Your assignment:
I need the lines below from the one with "Given: Click the Price panel label" down to the one with "Task: Click the plus icon beside user avatars" reproduced exactly, both ends included, and nothing else.

Record extracts:
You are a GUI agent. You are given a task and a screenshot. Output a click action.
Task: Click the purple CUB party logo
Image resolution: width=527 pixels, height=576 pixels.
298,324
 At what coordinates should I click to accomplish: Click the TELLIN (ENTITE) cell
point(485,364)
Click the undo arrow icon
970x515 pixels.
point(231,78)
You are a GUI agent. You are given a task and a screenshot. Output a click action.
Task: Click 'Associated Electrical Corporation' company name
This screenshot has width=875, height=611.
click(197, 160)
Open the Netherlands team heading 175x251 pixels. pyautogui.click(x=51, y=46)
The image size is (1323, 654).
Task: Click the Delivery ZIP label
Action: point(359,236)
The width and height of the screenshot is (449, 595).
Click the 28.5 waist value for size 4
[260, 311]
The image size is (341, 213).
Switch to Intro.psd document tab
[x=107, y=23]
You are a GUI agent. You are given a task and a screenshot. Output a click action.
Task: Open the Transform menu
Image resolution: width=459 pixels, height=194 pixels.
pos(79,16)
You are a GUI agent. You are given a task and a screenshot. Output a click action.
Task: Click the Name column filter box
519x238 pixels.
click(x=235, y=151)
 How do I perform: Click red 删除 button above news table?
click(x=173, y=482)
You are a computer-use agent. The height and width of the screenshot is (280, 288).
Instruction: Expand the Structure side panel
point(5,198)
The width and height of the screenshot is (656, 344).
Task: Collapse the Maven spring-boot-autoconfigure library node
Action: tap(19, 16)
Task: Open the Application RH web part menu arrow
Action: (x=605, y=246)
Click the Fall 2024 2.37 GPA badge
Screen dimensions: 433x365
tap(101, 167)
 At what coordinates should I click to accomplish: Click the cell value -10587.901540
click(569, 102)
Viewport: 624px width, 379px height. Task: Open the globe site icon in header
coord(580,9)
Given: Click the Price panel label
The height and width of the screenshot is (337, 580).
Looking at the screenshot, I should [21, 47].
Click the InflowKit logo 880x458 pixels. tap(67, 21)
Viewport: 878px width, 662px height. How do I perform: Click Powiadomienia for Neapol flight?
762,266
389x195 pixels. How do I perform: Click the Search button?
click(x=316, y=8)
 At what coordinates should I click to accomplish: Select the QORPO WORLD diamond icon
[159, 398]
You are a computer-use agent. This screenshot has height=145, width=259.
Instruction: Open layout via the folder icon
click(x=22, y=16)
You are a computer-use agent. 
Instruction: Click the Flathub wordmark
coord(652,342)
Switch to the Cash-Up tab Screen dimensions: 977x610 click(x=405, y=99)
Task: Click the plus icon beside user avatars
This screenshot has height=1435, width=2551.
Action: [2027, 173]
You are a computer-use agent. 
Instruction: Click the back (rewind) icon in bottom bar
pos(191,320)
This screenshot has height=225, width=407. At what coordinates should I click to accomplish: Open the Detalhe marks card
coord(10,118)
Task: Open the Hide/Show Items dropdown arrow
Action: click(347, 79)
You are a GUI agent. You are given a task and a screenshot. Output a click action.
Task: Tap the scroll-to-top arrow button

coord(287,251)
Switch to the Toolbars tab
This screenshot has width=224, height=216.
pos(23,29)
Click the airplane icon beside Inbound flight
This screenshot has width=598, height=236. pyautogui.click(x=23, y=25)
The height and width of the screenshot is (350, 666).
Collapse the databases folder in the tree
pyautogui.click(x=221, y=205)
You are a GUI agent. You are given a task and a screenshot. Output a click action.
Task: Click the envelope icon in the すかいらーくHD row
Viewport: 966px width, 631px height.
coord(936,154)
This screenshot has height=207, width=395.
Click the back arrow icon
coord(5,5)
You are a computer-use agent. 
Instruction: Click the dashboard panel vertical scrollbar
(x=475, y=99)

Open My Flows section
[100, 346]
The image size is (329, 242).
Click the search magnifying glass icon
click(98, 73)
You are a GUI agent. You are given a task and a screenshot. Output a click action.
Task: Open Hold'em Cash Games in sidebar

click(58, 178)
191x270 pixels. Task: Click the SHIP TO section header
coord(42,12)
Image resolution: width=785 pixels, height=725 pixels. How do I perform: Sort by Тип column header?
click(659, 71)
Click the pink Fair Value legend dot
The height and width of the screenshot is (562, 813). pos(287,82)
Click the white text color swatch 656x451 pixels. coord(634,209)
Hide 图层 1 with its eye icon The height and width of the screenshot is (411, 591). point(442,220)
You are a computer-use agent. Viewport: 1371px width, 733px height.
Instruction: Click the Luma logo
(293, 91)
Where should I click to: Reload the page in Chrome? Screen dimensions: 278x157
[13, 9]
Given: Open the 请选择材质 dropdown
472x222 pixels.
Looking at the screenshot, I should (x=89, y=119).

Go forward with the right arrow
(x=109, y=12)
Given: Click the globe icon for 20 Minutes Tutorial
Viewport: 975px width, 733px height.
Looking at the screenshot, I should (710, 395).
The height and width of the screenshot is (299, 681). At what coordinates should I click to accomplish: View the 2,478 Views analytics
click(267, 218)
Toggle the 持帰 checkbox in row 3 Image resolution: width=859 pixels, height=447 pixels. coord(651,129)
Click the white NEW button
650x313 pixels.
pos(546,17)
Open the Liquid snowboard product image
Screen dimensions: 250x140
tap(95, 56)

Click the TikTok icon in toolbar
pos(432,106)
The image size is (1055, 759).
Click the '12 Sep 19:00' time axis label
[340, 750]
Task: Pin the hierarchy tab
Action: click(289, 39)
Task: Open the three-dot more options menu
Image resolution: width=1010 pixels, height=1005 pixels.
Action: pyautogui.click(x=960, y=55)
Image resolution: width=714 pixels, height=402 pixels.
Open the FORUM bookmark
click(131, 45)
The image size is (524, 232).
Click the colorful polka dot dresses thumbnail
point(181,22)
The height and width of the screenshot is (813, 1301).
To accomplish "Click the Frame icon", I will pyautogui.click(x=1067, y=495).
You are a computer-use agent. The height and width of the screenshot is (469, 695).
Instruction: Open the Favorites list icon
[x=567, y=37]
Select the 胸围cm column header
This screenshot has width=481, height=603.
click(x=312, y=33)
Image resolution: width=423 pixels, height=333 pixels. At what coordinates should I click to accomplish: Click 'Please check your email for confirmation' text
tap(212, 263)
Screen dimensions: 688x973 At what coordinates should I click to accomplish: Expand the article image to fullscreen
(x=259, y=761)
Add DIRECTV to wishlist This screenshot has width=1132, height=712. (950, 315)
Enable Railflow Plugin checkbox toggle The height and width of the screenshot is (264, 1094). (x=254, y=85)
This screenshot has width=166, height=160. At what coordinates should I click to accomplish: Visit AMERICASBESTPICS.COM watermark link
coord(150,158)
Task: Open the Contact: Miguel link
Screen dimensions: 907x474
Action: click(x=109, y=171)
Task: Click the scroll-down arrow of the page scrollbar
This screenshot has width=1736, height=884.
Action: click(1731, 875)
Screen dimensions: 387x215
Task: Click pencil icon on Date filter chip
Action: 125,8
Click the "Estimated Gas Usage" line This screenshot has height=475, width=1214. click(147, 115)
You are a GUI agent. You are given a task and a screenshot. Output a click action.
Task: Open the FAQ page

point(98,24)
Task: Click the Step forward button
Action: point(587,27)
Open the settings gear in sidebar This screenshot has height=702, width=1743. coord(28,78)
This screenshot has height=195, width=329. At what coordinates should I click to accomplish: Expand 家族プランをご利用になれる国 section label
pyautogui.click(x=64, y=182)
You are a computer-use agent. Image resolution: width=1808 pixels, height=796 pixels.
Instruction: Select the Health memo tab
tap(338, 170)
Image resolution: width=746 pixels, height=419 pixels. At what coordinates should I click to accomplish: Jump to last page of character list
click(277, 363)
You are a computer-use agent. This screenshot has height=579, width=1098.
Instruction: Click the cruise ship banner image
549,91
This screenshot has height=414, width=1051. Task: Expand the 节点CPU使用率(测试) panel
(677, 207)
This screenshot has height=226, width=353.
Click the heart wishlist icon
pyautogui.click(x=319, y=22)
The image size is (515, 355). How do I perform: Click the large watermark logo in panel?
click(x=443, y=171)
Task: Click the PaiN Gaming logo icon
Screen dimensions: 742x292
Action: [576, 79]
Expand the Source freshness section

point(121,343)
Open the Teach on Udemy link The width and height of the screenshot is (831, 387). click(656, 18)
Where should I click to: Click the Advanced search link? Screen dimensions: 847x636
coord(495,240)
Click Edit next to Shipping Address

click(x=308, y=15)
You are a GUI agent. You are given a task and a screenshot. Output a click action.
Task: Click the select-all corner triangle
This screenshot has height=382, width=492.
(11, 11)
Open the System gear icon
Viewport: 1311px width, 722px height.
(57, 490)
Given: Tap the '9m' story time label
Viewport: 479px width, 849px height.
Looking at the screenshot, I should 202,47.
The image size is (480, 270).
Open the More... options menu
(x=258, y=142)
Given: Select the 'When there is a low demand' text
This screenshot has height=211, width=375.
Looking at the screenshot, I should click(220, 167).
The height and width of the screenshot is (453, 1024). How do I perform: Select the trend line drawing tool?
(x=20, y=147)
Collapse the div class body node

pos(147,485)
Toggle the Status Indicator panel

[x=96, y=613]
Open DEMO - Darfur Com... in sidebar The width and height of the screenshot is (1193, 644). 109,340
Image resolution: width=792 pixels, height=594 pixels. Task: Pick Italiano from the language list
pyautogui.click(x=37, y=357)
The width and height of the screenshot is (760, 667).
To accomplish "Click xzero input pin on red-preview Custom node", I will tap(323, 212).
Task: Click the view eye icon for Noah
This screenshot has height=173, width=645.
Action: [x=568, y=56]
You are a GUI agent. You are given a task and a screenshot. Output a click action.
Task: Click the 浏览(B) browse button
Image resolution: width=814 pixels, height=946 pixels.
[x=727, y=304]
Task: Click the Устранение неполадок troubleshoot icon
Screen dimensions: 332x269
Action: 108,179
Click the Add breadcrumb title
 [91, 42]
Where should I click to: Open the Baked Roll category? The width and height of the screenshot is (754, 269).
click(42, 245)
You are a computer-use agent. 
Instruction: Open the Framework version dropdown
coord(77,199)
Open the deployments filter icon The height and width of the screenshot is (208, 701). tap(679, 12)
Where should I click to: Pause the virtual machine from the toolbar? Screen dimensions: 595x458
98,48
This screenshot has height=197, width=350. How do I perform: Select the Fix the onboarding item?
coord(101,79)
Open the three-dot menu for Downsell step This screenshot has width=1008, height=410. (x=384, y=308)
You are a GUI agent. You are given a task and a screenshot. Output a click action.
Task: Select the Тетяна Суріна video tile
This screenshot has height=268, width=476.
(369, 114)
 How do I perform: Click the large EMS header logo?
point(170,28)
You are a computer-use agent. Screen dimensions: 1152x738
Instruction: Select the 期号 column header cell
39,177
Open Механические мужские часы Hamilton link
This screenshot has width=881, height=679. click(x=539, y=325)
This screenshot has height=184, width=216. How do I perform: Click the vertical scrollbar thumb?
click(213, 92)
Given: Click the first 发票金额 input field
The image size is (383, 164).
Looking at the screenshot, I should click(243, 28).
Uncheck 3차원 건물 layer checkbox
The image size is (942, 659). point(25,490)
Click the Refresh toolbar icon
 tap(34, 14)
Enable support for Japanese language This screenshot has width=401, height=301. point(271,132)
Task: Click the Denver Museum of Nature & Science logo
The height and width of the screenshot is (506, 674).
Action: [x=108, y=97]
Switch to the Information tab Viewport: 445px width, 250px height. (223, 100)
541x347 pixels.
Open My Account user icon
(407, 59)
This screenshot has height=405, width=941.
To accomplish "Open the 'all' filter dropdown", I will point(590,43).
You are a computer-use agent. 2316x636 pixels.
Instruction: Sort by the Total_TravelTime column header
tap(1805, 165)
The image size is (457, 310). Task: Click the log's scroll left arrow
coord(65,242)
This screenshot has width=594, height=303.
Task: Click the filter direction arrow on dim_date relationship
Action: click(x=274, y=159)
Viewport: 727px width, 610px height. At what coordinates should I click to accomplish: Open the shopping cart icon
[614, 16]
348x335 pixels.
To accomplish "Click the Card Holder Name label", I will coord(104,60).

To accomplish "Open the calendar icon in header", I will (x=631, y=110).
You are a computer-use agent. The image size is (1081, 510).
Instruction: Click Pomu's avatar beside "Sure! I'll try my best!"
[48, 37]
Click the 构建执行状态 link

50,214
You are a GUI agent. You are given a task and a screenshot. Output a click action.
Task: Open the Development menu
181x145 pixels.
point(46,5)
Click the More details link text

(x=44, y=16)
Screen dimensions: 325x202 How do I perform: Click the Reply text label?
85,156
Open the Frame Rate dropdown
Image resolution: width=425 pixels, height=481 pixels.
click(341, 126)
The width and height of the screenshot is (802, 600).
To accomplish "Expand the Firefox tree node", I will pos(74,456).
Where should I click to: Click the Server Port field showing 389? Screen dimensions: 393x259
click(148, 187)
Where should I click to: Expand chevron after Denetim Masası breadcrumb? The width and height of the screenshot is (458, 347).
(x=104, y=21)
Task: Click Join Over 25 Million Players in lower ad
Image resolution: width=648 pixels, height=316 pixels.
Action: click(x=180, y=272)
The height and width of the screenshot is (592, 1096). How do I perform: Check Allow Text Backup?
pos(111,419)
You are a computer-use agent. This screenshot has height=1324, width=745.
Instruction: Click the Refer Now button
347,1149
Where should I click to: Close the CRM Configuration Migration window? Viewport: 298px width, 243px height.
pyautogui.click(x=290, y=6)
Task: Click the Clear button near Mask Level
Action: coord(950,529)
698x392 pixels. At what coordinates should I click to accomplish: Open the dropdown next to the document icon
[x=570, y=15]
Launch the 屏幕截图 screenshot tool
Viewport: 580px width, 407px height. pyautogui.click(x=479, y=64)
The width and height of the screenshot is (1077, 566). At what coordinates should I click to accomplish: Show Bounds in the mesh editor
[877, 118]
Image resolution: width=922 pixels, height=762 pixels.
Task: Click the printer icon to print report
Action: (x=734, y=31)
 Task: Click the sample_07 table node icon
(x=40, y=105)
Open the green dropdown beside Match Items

Reply to the task:
Given: Click the Price panel label
The height and width of the screenshot is (337, 580).
Looking at the screenshot, I should [21, 47].
Click the InflowKit logo 880x458 pixels. tap(67, 21)
Viewport: 878px width, 662px height. How do I perform: Click Powiadomienia for Neapol flight?
762,266
389x195 pixels. How do I perform: Click the Search button?
click(x=316, y=8)
 At what coordinates should I click to accomplish: Select the QORPO WORLD diamond icon
[159, 398]
You are a computer-use agent. This screenshot has height=145, width=259.
Instruction: Open layout via the folder icon
click(x=22, y=16)
You are a computer-use agent. 
Instruction: Click the Flathub wordmark
coord(652,342)
Switch to the Cash-Up tab Screen dimensions: 977x610 click(x=405, y=99)
Task: Click the plus icon beside user avatars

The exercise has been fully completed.